“Sines está na Liga dos Campeões do investimento”, destaca diretor da ZILS
Nem Liga Europa nem Liga Conferência. O desafio de Sines está muito acima e aponta claramente à Liga dos Campeões do investimento com perto de 25,4 mil milhões de investimentos em implementação nos próximos anos. A convicção foi deixada por Miguel Borralho, diretor da Zona Industrial e Logística de Sines, na conferência “Impulso Local”, que teve lugar em Sines esta segunda-feira e foi organizada pelo JE.
“Sines está claramente na Liga dos Campeões”, começou por referir Miguel Borralho. “Estes novos projetos de índole digital não são fáceis de instalar mas em Sines temos um enquadramento que permite atrair estes grandes investimentos de forma eficiente. Tem funcionado e temos atraído investimentos” sendo que “o Porto de Sines é crítico para receber este tipo de atividades”.
Todo este trabalho, explicou Miguel Borralho, está a ser desenvolvido pela AICEP Global Parques, sendo que “a nossa missão é preparar o terreno para que as empresas possam desenvolver a sua atividade em Portugal: gerimos Sines, Setúbal e Sintra”, explicou.
“A digitalização também conta quando procuramos locais para nos desenvolvermos e nesse sentido desenvolvemos com os nossos parceiros uma ferramenta para que os investidores consigam encontrar o sítio certo para o seu projeto”, realçou.
Destacou este responsável que “em Sines, vamos fazer 55 anos. Estou cá há 28 anos e tenho que dizer que o desenvolvimento tem sido feito aos poucos, com um grande boom inicial nos anos 70. Tudo para que todas as infraestruturas possam ser desenvolvidas”.
Com os novos projetos desenvolvidos desde o início desta década, houve necessidade de juntar mais territórios, pelo que a ZILS agregou mais hectares fora da zona industrial nos últimos anos.

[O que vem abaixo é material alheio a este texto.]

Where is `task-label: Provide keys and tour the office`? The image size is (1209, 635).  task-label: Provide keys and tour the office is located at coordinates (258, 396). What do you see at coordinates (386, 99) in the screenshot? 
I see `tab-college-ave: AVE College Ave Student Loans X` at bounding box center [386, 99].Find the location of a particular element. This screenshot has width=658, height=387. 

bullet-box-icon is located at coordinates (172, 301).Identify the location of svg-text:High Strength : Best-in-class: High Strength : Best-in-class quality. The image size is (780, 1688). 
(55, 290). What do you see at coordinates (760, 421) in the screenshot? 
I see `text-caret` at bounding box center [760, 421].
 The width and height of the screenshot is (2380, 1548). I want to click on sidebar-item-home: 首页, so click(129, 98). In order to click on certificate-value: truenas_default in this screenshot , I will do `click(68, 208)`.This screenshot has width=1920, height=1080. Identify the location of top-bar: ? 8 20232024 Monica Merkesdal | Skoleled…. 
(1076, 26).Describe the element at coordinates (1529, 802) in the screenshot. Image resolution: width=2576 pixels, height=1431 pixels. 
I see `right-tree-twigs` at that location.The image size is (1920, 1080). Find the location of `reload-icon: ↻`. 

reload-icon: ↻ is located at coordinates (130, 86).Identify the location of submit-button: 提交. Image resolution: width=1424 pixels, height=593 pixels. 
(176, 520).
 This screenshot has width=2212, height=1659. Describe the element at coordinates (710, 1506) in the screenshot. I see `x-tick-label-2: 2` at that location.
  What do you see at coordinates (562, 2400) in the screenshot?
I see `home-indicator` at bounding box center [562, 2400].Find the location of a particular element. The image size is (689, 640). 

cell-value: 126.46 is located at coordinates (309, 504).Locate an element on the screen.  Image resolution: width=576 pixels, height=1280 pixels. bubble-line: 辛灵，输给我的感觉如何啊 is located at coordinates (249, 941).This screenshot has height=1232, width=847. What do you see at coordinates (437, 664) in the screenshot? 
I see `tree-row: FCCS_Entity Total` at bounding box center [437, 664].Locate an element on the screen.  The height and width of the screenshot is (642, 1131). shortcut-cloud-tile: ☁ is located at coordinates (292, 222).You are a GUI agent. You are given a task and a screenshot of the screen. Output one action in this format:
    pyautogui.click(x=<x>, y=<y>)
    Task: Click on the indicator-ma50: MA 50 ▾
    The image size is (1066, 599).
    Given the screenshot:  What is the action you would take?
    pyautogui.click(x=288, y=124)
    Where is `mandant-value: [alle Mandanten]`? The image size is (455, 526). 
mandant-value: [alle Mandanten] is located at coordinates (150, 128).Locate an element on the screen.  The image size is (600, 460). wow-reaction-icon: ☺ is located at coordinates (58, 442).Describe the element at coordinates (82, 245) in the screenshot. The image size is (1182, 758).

E especificou: “Na transição digital e energética, optámos pelo vale do hidrogénio e fomentámos uma série de investimentos. na amarração de cabos temos uma localização estratégica”. Tudo está assente em três marcas e três eixos estratégicos: energia e indústria, digital, logística.
“Desenvolvemos três marcas para receber projetos alinhados com a transformação do tecido industrial, a transição energética e a crescente digitalização da economia”.
Ao nível da marca “Sines Tech”, sublinhou Miguel Borralho que “Portugal não estava no mapa digital e passou a estar com a disseminação dos cabos submarinos, com a necessidade de ter as bases de dados na Europa”. Em Sines, realçou, “temos uma capacidade invejável de fibra ótima em Sines e estamos a diversificar a conectividade. Isto é crítico para a instalação de projetos digitais. Com isto, as empresas aqui localizadas também ganham com essa presença de empresas de âmbito digital”.